[What you need to do]
Search the records for the string "computer" and return each line that has it.

[Task input]
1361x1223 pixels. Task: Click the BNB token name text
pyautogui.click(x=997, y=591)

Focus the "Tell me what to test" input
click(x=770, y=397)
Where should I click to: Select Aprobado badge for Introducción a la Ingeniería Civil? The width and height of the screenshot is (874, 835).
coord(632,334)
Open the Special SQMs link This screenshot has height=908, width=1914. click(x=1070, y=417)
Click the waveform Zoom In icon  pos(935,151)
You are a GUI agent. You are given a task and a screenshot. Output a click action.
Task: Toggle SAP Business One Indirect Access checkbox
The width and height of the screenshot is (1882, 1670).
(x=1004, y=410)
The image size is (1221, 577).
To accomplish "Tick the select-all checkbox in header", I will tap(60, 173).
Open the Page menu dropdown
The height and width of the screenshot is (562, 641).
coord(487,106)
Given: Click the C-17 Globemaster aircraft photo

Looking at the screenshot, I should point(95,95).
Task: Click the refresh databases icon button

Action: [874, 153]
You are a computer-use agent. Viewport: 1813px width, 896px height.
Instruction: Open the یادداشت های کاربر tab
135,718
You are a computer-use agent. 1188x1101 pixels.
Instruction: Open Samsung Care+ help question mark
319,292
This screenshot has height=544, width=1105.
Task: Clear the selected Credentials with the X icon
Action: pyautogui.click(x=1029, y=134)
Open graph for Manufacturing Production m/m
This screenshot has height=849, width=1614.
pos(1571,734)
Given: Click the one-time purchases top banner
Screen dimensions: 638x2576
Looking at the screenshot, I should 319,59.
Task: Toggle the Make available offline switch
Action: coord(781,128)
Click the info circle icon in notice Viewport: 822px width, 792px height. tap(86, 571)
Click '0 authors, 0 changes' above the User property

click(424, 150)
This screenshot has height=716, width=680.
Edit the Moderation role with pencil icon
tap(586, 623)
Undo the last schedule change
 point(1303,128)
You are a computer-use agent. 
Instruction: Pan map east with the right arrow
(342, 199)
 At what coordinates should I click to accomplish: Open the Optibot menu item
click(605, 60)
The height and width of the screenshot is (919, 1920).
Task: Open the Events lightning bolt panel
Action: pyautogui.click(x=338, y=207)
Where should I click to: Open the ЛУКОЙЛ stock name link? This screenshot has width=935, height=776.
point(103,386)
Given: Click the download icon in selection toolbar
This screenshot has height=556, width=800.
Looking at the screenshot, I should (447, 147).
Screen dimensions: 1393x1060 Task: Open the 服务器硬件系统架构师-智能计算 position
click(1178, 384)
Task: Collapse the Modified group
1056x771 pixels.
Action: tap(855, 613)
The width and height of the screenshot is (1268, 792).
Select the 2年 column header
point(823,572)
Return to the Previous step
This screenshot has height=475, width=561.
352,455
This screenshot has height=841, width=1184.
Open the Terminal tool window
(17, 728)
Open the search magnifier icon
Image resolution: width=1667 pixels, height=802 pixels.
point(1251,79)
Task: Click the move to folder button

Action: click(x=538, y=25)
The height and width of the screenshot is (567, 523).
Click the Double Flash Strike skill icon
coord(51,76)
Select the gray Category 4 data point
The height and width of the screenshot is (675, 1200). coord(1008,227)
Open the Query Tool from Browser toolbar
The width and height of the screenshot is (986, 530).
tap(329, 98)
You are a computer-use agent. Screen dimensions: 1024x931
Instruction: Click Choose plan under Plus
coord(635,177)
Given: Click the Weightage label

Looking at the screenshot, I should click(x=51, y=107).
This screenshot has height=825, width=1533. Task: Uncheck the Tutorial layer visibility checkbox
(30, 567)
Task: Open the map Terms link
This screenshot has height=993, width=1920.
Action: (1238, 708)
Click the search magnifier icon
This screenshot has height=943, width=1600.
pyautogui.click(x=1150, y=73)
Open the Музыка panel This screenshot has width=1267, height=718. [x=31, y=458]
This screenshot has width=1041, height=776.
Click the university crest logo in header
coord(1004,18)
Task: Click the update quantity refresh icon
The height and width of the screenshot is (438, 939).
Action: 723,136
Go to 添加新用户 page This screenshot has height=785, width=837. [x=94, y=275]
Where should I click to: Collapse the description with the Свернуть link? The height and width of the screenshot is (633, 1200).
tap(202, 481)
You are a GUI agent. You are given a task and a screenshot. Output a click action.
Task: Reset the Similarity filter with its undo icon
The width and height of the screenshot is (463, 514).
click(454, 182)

[Response to this task]
You are a computer-use agent. Viewport: 1813px width, 896px height.
You are a computer-use agent. 1188x1101 pixels.
You are a computer-use agent. 
You are a computer-use agent. Screen dimensions: 1024x931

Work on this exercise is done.